ACFE, AICPA, & IIA (2008) notes that a “Benford's Law analysis” can be used to examine transactional data for unusual transactions, amounts, or patterns of activity. The usual suite of Benford's Law tests are only valid on data that is expected to conform to Benford's Law whereas the new second-order test can be applied to any set of transactional data. Fraud detection mechanisms should be focused on areas where preventive controls are weak or not cost-effective. A fraud detection scorecard factor is whether the organization uses data analysis, data mining, and digital analysis tools to “consider and analyze large volumes of transactions on a real-time basis.” The new second-order and summation tests should be included in any suite or cycle of data analysis tests.

In a continuous monitoring environment, internal auditors might need to evaluate data from a continuous stream of transactions, such as the sales made by an online retailer or an airline reservation system. Unpublished work by the author suggests that the distribution of the differences (between successive transactions) should be stable over time and consequently the digits of these differences should also be stable across time. Auditing research could address how the second-order test could be adapted so that it analyzes the differences between successive transactions. Future research that shows potential benefits of continuously running the second-order tests on the differences between the (say) last 10,000 records of transactional data might be valuable. Such research could show what patterns might be expected under conditions of “in control” and “out of control.” Research on the detection of anomalies is encouraged given the large penalties for external audit failures.

Summary

This chapter introduced two new reasonably advanced forensic analytic tests related to Benford's Law. The second-order test is based on the fact that if the records in any data set are sorted from smallest to largest, then the digit patterns of the differences between the ordered records are expected to closely approximate Benford's Law in all but a small subset of special circumstances.

The chapter showed four different data sets with markedly different distributions. However, the digit patterns of the differences between the successive numbers of the ranked data all showed the same pattern. That pattern was a reasonably close conformity to Benford's Law, which is called Almost Benford. When the second-order test is used on data that is made up of integers or currency amounts then a somewhat different pattern can emerge. These results are a Benford-like pattern on the prime combinations (10, 20, 30, . . ., 90) and another Benford-like pattern on the remaining (minor) digit combinations. The second-order test was demonstrated in Excel.

For the invoices data, the second-order test results did not conform to Benford's Law because of the amounts being in dollars and cents with a large number of records spanning a small range of values. The invoices data showed the patterns that could normally be expected from transactional data. The second case analyzed journal entries and the second-order test identified errors that presumably occurred during the data download. The second-order test could be included in the set of data diagnostic tools used by internal auditors and management as detective controls. The second-order test has the potential to uncover errors and irregularities that would not be discovered by traditional means.
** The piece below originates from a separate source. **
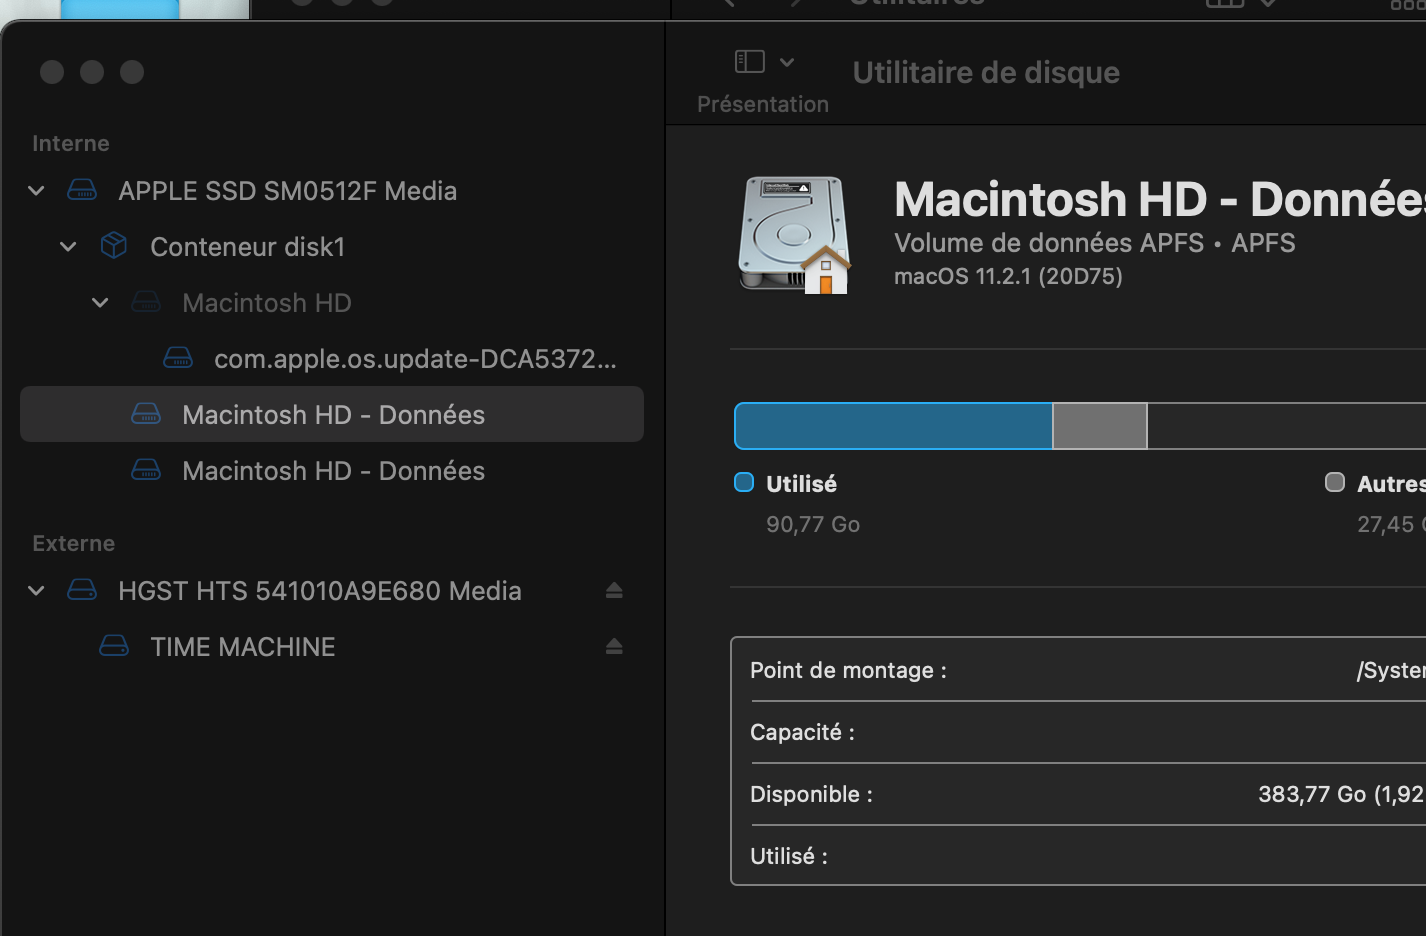Collapse the greyed Macintosh HD volume group
This screenshot has width=1426, height=936.
coord(101,302)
The summation test is another new Benford's Law test. The chapter shows an example related to taxation where the summation tests would have detected 3,000 erroneous amounts for $300 million each. In this test the amounts with first-two digits 10, 11, 12, . . ., 99 are summed and graphed. This test can be run reasonably easily in either Excel or Access using the NigriniCycle.xlsx template to produce the graphical results. The summation test would signal to forensic investigators that the data table contains either a few very large amounts, or a larger amount of moderately large numbers each with the same first-two digits. The invoices data showed that there were an excess of large numbers with first-two digits of 10, 11, 14, 15, 26, and 50. These results are further investigated in Chapter 8 in the final set of tests in the Nigrini Cycle.